Space Operation¶
http://master_server is the master service, $db_name is the name of the created database, $space_name is the name of the created tablespace.
Create Space¶
curl -XPUT -H "content-type: application/json" -d'
{
"name": "space1",
"partition_num": 1,
"replica_num": 1,
"engine": {
"name": "gamma",
"index_size": 70000,
"max_size": 10000000,
"nprobe": 10,
"metric_type": "InnerProduct",
"ncentroids": 256,
"nsubvector": 32
},
"properties": {
"field1": {
"type": "keyword"
},
"field2": {
"type": "integer"
},
"field3": {
"type": "float",
"index": "true"
},
"field4": {
"type": "string",
"array": true,
"index": "true"
},
"field5": {
"type": "integer",
"array": false,
"index": "true"
},
"field6": {
"type": "vector",
"dimension": 128
},
"field7": {
"type": "vector",
"dimension": 256,
"store_type": "MemoryOnly",
"store_param": {
}
}
}
}
' http://master_server/space/$db_name/_create
Parameter description:
field name | field description | field type | must | remarks |
---|---|---|---|---|
name | space name | string | true | |
partition_num | partition number | int | true | |
replica_num | replica number | int | true | |
engine | engine config | json | true | |
properties | schema config | json | true | define space field |
1、Space name not be empty, do not start with numbers or underscores, try not to use special characters, etc.

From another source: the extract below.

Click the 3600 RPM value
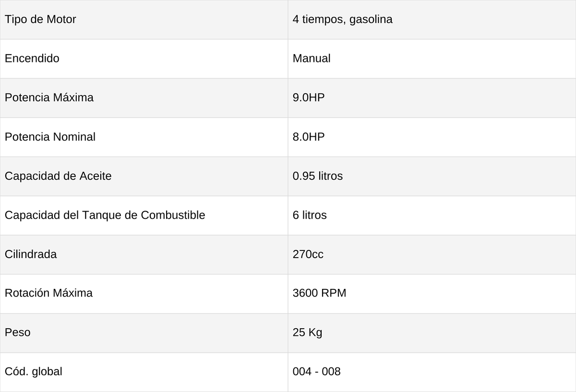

2、partition_num: Specify the number of tablespace data fragments. Different fragments can be distributed on different machines to avoid the resource limitation of a single machine.
3、replica_num: The number of copies is recommended to be set to 3, which means that each piece of data has two backups to ensure high availability of data.
engine config:
field name | field description | field type | must | remarks |
---|---|---|---|---|
name | engine name | string | true | currently fixed to gamma |
index_size | slice index threshold | int | false | |
max_size | maximum number of records in segments | int | false | |
nprobe | number of cable bins | int | false | default 10 |
metric_type | calculation method | string | false | InnerProduct and L2, default L2 |
ncentroids | int | false | default 256 | |
nsubvector | PQ disassembler vector size | int | false | default 64, must be a multiple of 4 |
- index_size: Specify the number of records in each partition to start index creation. If not specified, no index will be created.
- max_size: Specify the maximum number of records stored in each partition to prevent excessive server memory consumption.
- nprobe: The number of buckets to search in the index cannot be greater than the value of ncentroids.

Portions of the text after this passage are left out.